Ms. Jennifer Nelson DDS
Loved it!
Jennifer Sparks
I thought this nice and comforting; a lovely fall soup. I can see where it would benefit from the addition of spices (and I love using all sorts of spices) but I enjoyed it without any additions other than increasing the black pepper. Thanks for sharing!
Sara Little
DELISH! followed the recipe and used a slow cooker as another reviewer suggested FABULOUS! Yummo! A great comfort harvest soup!!
Amanda Jacobs
This splendid recipe is an example of how a few simple ingredients can blend together to achieve a truly greater flavor, taste, texture and quality than the sum of its parts.
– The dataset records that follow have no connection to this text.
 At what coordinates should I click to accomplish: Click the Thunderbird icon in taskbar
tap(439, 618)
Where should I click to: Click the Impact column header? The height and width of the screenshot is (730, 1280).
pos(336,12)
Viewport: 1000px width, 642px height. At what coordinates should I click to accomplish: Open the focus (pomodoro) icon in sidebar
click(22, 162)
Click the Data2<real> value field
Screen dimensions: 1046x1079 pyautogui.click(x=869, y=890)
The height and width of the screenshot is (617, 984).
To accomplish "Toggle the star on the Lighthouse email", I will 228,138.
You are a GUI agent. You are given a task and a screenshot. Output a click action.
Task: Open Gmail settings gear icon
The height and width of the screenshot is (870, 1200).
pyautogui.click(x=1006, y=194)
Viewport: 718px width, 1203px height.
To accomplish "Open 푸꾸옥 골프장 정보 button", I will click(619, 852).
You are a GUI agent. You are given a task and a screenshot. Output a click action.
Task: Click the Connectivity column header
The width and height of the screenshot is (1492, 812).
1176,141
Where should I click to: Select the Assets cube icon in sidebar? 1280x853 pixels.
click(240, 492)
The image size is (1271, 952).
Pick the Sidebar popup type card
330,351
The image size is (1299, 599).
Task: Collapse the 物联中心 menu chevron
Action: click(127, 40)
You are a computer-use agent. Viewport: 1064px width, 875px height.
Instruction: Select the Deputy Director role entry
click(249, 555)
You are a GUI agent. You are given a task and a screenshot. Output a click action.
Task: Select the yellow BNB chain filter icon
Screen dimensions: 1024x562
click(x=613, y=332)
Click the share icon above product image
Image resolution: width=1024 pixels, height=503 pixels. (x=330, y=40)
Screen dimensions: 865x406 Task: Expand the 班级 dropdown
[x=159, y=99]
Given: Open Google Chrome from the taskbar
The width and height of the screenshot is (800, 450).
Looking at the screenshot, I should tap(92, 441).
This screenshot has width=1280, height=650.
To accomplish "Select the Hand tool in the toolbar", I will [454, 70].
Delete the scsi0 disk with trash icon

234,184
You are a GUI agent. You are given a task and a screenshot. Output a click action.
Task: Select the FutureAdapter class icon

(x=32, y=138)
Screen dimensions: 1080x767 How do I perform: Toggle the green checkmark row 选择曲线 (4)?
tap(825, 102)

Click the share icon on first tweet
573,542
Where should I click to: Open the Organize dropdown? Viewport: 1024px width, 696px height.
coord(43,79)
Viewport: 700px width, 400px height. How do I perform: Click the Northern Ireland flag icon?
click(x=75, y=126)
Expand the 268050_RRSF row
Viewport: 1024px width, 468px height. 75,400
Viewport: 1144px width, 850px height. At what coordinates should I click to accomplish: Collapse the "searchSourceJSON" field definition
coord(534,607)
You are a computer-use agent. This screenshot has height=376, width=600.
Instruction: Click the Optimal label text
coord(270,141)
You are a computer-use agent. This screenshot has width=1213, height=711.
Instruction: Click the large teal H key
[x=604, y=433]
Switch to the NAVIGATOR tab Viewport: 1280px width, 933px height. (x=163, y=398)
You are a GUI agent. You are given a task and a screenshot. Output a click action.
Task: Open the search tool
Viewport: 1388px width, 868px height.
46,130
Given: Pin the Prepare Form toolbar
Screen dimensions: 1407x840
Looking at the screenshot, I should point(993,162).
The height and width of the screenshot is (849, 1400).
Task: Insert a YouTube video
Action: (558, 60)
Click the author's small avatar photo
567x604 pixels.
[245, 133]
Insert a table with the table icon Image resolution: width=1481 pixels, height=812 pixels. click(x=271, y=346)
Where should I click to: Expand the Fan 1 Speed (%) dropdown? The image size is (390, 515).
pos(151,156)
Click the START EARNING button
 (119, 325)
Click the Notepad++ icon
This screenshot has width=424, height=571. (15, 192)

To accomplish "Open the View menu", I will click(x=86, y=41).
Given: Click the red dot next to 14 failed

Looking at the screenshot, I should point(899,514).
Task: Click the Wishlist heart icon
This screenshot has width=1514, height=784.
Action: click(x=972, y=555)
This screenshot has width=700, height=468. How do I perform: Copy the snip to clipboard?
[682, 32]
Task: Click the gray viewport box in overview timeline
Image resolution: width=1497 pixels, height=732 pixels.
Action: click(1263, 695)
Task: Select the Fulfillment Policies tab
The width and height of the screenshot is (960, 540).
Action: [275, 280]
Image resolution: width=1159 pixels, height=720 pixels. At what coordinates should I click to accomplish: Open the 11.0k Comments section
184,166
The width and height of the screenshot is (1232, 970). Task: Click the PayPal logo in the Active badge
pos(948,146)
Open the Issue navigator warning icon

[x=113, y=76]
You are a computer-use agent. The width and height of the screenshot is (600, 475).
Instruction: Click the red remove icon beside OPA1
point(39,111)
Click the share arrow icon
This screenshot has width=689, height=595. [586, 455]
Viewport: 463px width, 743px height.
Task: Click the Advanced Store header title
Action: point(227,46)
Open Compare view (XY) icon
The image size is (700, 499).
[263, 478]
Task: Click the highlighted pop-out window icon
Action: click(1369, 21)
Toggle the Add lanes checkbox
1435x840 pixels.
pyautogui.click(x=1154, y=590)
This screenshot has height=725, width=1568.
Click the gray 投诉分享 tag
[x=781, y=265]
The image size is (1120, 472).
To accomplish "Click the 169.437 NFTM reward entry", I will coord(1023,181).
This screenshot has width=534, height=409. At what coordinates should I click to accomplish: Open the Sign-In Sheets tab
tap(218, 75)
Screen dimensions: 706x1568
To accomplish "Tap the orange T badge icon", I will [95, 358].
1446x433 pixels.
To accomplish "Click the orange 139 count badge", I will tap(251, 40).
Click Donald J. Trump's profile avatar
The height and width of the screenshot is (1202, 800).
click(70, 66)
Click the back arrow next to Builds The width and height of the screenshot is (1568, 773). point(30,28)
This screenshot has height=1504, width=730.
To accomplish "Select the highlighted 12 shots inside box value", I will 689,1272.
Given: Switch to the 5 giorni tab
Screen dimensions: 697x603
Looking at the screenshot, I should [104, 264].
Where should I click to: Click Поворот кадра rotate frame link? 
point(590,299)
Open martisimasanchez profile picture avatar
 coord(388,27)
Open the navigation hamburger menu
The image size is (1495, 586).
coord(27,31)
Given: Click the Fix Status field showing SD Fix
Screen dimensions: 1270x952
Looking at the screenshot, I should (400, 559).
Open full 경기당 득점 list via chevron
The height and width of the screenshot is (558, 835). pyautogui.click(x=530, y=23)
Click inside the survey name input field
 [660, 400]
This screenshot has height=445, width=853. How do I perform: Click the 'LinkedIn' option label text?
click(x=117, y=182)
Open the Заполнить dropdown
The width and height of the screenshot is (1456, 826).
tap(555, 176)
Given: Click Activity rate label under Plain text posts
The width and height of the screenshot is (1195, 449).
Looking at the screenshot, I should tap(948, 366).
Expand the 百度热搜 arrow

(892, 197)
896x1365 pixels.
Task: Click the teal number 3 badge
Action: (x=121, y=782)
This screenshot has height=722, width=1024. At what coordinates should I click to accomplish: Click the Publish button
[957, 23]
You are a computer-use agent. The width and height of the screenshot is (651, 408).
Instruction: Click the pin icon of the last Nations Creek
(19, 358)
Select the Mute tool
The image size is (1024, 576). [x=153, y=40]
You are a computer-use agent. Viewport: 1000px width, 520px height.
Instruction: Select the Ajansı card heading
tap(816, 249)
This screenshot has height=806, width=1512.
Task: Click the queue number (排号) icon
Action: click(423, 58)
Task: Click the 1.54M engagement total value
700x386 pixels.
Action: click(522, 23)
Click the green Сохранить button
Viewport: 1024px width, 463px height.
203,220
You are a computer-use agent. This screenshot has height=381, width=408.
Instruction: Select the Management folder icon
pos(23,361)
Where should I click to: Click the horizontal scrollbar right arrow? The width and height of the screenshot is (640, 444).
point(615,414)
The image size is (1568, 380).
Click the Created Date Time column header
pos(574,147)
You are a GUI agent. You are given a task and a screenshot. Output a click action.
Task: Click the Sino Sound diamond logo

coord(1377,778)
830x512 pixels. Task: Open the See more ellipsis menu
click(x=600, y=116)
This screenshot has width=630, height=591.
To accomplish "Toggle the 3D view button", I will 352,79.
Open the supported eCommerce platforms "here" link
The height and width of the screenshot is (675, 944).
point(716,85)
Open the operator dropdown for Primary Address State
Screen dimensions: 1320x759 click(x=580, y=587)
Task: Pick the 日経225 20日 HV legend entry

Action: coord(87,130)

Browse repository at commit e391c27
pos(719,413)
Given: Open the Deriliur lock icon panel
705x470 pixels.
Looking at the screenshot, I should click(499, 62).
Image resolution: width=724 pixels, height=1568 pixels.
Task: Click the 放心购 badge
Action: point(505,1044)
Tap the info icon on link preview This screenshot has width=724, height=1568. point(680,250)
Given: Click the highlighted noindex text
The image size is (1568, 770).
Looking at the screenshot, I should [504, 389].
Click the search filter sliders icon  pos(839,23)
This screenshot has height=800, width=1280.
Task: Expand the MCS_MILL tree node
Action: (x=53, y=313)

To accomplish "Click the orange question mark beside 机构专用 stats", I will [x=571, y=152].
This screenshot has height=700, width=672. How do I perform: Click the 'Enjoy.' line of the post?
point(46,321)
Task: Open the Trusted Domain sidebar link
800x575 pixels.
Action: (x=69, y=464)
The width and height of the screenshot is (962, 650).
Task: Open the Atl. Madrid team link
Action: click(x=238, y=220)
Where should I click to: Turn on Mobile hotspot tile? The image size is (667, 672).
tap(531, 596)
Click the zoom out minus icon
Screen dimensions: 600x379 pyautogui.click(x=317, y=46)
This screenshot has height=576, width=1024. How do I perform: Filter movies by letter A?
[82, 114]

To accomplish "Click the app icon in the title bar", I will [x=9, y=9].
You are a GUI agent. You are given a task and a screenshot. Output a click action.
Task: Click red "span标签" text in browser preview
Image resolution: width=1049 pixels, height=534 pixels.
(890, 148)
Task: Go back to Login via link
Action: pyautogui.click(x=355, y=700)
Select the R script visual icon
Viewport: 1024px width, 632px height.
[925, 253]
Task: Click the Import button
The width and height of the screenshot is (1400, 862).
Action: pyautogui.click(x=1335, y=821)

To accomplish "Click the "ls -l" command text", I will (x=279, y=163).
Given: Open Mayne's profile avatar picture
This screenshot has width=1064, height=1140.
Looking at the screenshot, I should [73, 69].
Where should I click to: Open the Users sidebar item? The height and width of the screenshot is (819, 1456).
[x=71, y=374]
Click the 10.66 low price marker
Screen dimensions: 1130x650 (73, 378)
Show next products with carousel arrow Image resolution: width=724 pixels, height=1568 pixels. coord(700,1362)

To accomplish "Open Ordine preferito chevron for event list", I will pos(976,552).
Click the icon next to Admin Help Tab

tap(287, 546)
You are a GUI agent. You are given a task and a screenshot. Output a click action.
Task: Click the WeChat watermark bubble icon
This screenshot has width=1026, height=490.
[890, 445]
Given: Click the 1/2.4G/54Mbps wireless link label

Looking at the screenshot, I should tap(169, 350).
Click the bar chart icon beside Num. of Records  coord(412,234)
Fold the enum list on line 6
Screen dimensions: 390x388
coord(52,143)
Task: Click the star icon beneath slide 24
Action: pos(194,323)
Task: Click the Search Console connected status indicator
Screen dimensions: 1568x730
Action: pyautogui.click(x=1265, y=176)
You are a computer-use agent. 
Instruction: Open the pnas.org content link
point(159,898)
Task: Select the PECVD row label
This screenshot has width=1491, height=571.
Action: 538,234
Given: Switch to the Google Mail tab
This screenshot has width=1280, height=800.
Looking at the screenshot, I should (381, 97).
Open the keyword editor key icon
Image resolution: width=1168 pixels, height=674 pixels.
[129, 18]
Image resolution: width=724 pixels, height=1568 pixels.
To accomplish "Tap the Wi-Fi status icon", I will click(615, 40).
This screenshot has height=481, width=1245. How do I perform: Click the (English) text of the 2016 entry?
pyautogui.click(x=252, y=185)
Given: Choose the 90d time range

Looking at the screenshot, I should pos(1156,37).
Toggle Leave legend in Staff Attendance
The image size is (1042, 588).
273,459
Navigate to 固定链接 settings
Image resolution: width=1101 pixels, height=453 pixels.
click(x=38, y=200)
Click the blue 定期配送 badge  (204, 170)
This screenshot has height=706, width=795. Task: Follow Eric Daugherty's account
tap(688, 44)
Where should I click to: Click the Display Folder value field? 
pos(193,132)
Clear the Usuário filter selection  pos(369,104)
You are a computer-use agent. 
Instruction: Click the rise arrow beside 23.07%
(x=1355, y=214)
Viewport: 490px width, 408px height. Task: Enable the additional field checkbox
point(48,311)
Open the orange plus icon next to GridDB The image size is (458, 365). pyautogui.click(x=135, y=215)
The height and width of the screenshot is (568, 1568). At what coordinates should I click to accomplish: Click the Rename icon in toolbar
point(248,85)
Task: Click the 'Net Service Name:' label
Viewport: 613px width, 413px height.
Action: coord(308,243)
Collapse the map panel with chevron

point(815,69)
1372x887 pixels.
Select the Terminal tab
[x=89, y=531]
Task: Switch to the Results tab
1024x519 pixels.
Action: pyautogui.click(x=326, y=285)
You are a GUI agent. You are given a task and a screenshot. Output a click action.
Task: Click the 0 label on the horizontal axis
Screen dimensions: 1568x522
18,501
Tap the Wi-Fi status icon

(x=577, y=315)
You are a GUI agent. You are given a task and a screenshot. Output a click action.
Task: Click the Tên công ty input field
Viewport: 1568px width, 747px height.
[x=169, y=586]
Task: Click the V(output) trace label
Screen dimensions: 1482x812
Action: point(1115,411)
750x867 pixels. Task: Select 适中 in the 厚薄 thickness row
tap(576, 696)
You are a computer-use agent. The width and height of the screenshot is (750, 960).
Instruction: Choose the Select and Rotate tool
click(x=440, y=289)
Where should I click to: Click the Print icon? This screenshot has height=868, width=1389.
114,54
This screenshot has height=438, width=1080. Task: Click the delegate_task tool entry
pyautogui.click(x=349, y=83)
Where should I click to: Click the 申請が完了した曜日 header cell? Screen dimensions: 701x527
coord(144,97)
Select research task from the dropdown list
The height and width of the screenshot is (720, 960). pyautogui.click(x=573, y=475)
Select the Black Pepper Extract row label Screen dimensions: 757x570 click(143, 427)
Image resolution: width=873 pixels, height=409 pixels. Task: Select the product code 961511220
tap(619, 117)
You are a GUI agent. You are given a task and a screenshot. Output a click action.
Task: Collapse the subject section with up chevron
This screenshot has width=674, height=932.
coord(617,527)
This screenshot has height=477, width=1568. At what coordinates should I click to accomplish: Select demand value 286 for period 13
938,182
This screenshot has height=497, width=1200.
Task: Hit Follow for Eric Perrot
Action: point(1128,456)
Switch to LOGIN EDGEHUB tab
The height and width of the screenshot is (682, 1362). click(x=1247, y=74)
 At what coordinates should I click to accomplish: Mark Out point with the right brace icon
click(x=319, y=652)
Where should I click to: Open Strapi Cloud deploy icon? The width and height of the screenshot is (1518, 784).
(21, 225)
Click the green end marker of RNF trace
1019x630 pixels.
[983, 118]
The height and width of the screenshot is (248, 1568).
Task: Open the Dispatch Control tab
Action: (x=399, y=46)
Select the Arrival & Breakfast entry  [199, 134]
Three Sisters (corn, squash and beans) is a divine soup for Thanksgiving, particularly because it is handed down from the Iroquois Indians. What’s not to love??
Jennifer Higgins
We make this soup often with some modifications. We are vegan so we omit the butter and use veggie bouillon. We use an emersion blender on 2/3 of the soup eliminating the need for flour altogether. I often add onions and garlic for flavor. If the need arises this is a great soup to throw in all your veggies that need to be eaten right away. Thanks for a great base recipe.